Abstract
The tensor algebraic approach, also known in the literature as structural equation modeling with multimode latent variables, has been succesfully employed for representing the causal factor structure of data formation, for over fifty years in econometrics, psychometrics and chemometricss. More recently, the tensor factorization approach has been successfully employed in computer vision computer graphics to represent the cause-and-effect relationship, but also in various machine learning tasks with predictive models.
Computer graphics and computer vision problems have been cast as causal inference problems with tensor algebra serving as a suitable and transparent framework for modeling the cause-and-effect relationship. Computer graphics may be viewed as addressing analogous questions to forward causal inferencing that estimate the change in effects from a unit change in causal factors. Computer vision may be viewed as addressing analogous questions to inverse causal inferencing that estimates causes from effects given an estimated forward causal model.
There are two main classes of tensor factorizations which stem from two types of higher order tensor decompositions which generalize different concepts of the matrix SVD, the rank-R decomposition (open problem) and Rank-(R1;R2; : : : ;RM) decomposition plus various tensor factorizations under different constraints.
In the first part of the tutorial, we will define the meaning of causality, linear tensor rank-R and the multilinear tensor rank, rank-(R1;R2; :::;RM). The linear tensor rank, rank-R, generalizes the matrix concept of rank, while the multilinear rank, rank-(R1;R2; :::;RM), generalizes the matrix concepts of orthonormal row/column subspaces. We will address causal inference by employing several multilinear representations, Multilinear PCA Multilinear ICA, Compositional Hierarchical Block Tucker etc. and introduce the multilinear projection operator, tensor pseudo-inverse and the identity tensor which are important in inverse causal inferencing and in performing recognition in a tensor framework. Furthermore, we will discuss why images have been traditionally vectorized in statistical learning, and discuss the advantages and disadvantages oftreating images as vectors, matrices and higher order objects in the context of a tensor framework.

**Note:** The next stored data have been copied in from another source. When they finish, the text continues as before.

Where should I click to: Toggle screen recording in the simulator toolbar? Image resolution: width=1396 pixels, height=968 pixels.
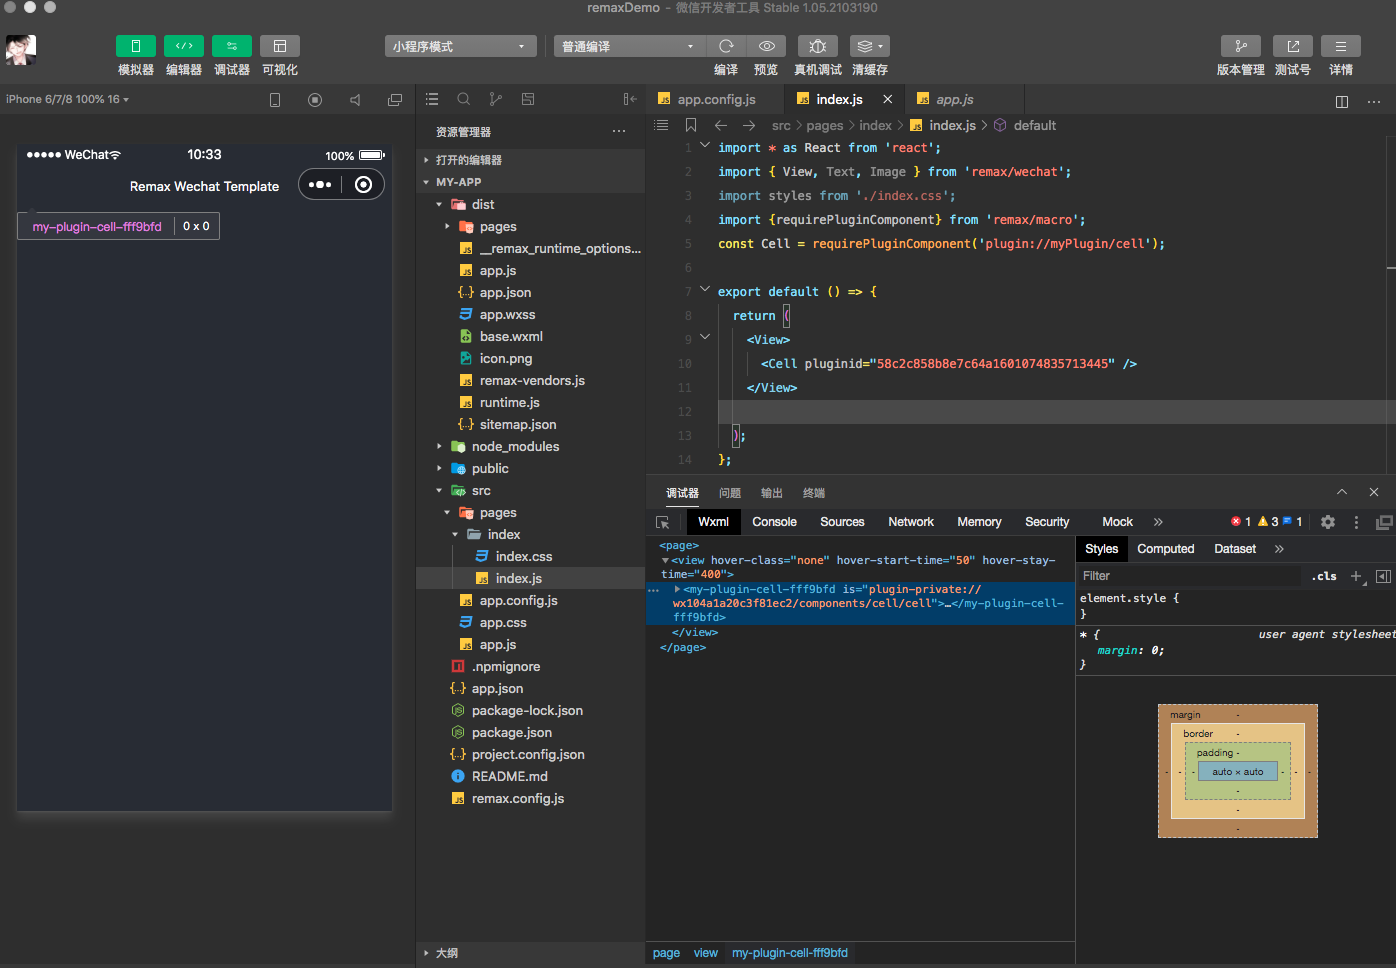tap(314, 99)

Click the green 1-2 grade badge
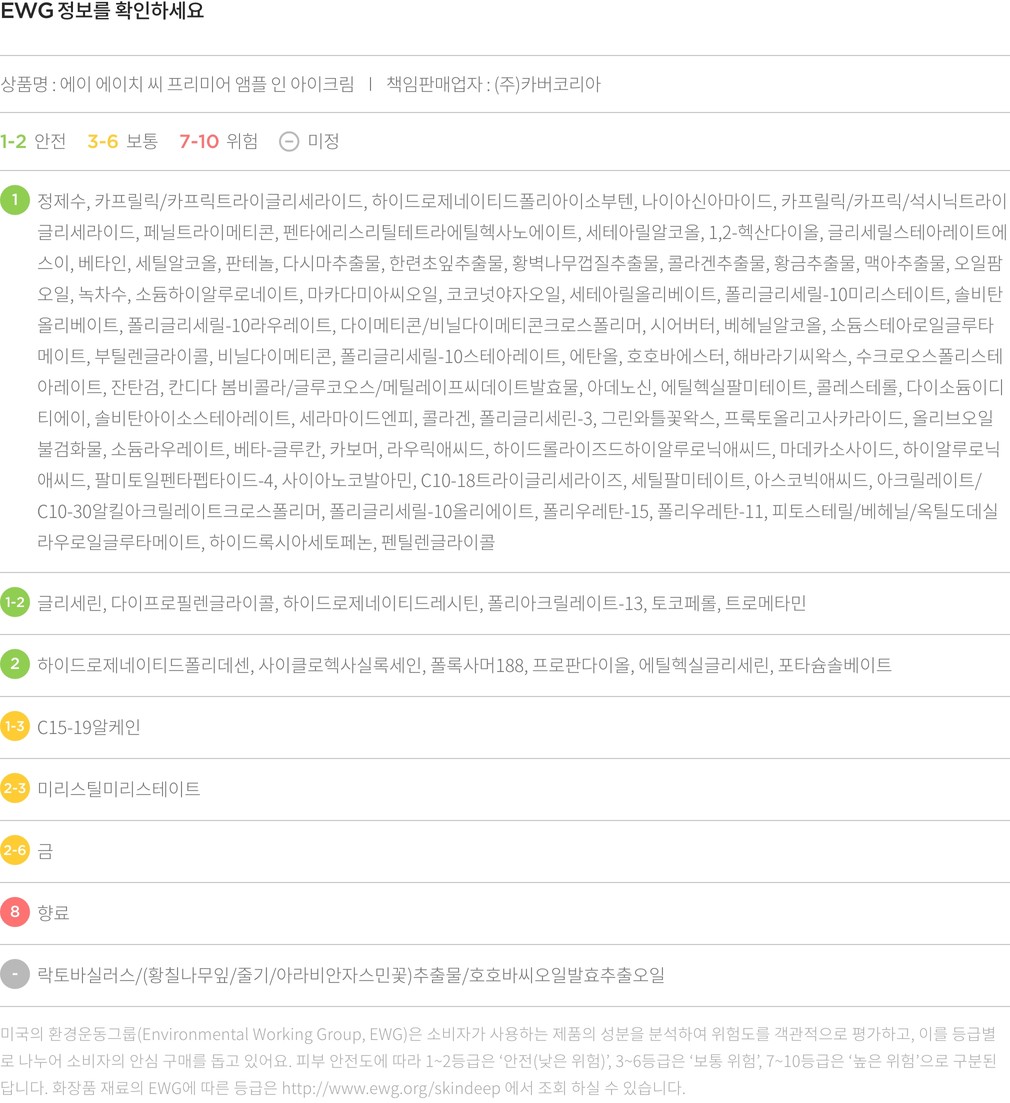[15, 603]
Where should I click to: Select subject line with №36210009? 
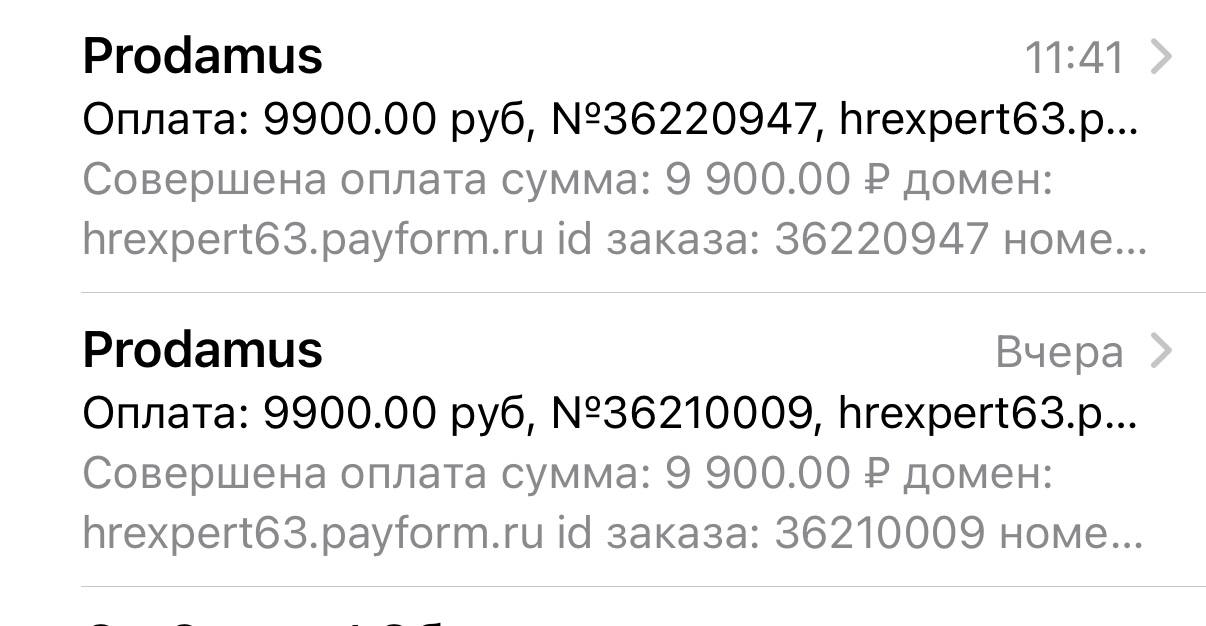coord(610,414)
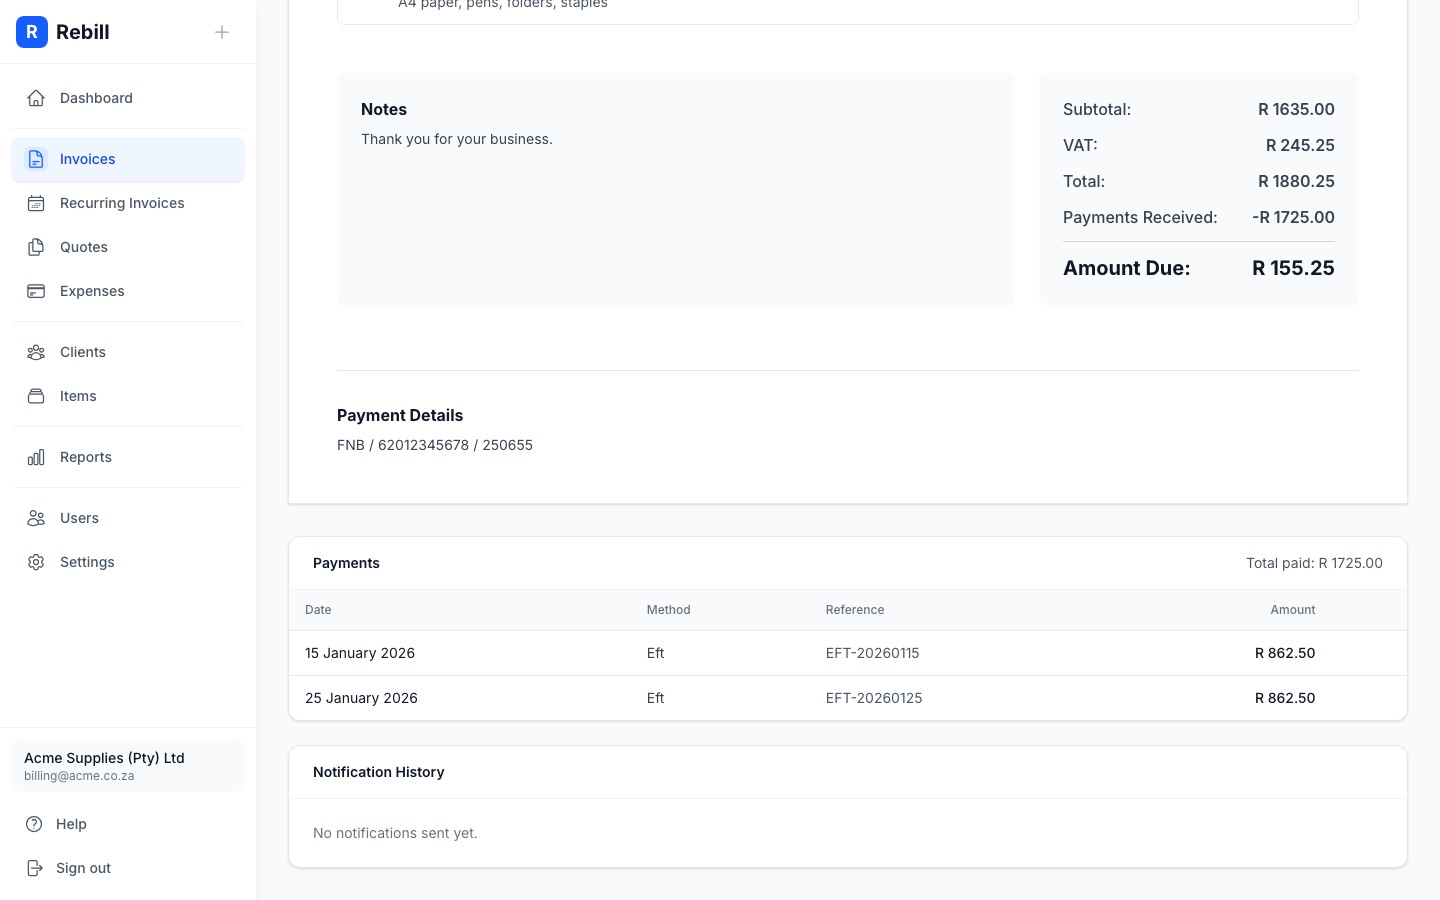Click the Expenses card icon
1440x900 pixels.
36,291

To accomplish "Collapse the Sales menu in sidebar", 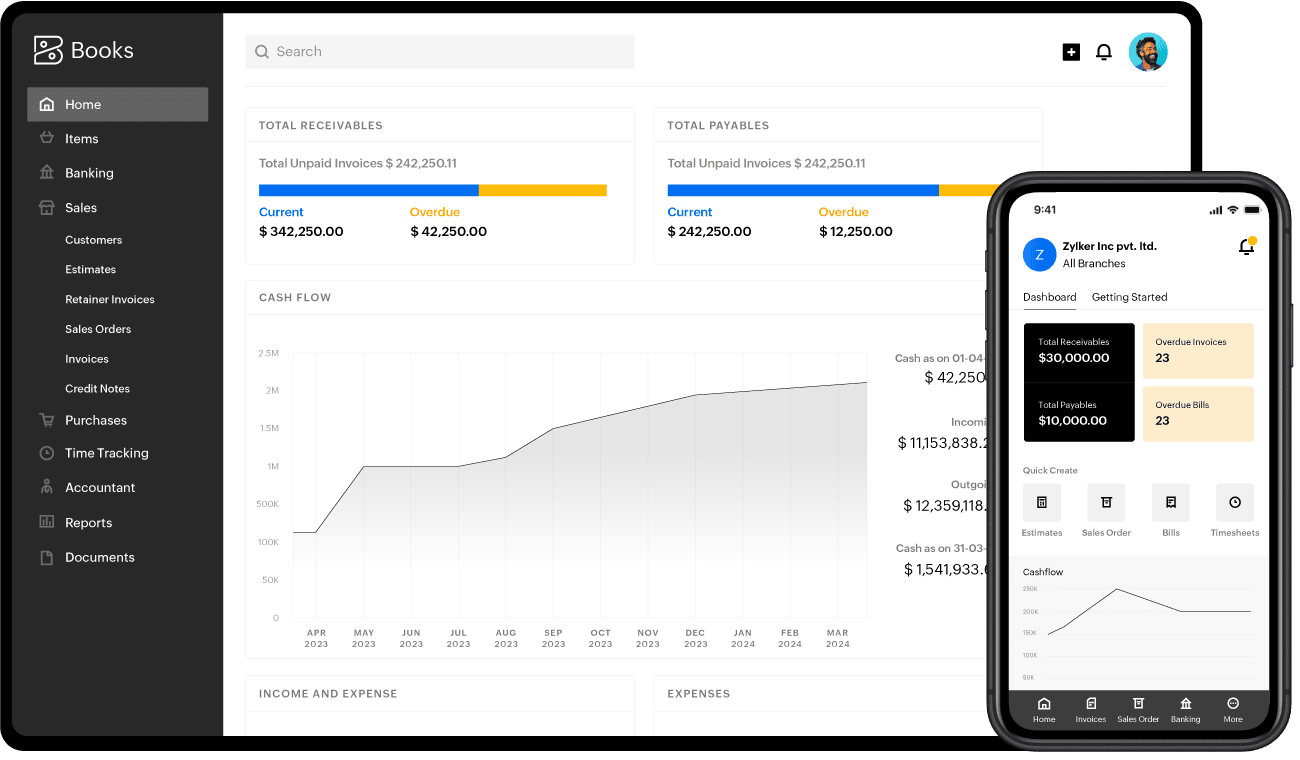I will [x=81, y=208].
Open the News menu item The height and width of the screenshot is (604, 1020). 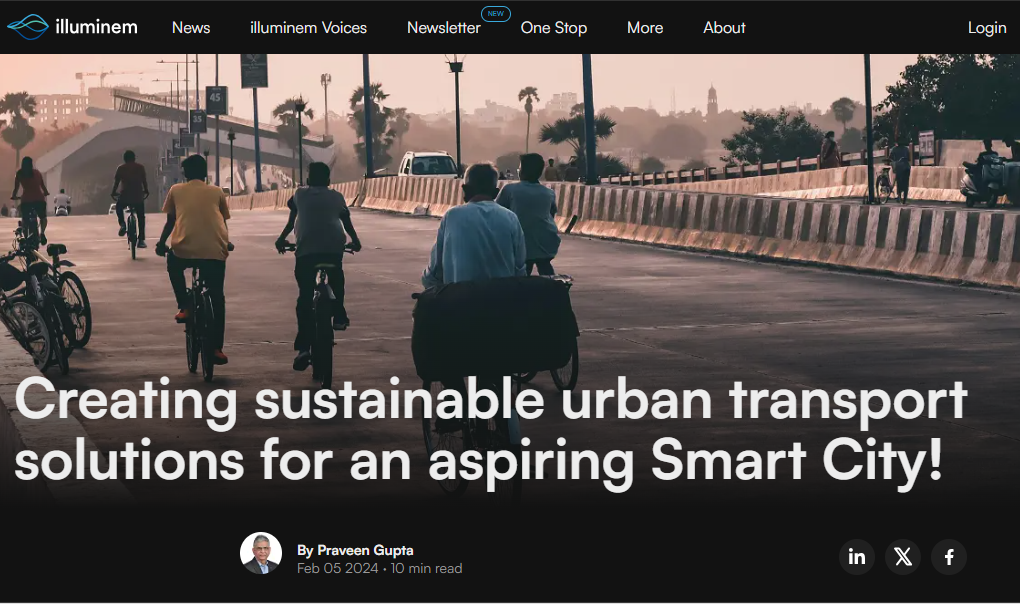(x=191, y=28)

In the second part, we discuss how neural network architectures can be tensorized and how tensor factorizations such as TensorTrain and Hierarchical Tucker computation can result in state-of-the-art art performance with large parameter savings and computational speed-ups on a wide range of applications.
ShorT Bio
M. Alex O. Vasilescu (https://web.cs.ucla.edu/ maov) received her education at the Massachusetts Institute of Technology and the University of Toronto. Vasilescu introduced the tensor paradigm for computer vision, computer graphics, machine learning, and extended the tensor algebraic framework by generalizing concepts from linear algebra. Starting in the early 2000s, she re-framed the analysis, recognition, synthesis, and interpretability of sensory data as multilinear tensor factorization problems suitable for mathematically representing cause-and-effect and demonstratively disentangling the causal factors of observable data. The tensor framework is a powerful paradigm whose utility and value has been further underscored by Amnon Shashua’s team that have recently provided theoretical evidence showing that deep learning is a neural network approximation of multilinear tensor factorization. Vasilescu’s face recognition research, known as TensorFaces, has been funded by the TSWG, the Department of Defenses Combating Terrorism Support Program, and by IARPA, Intelligence Advanced Research Projects Activity. Her work was featured on the cover of Computer World, and in articles in the New York Times, Washington Times, etc. MITs Technology Review Magazine named her to their TR100 List of Top 100 Young Innovators, and the National Academy of Science co-awarded the KeckFutures Initiative Grant.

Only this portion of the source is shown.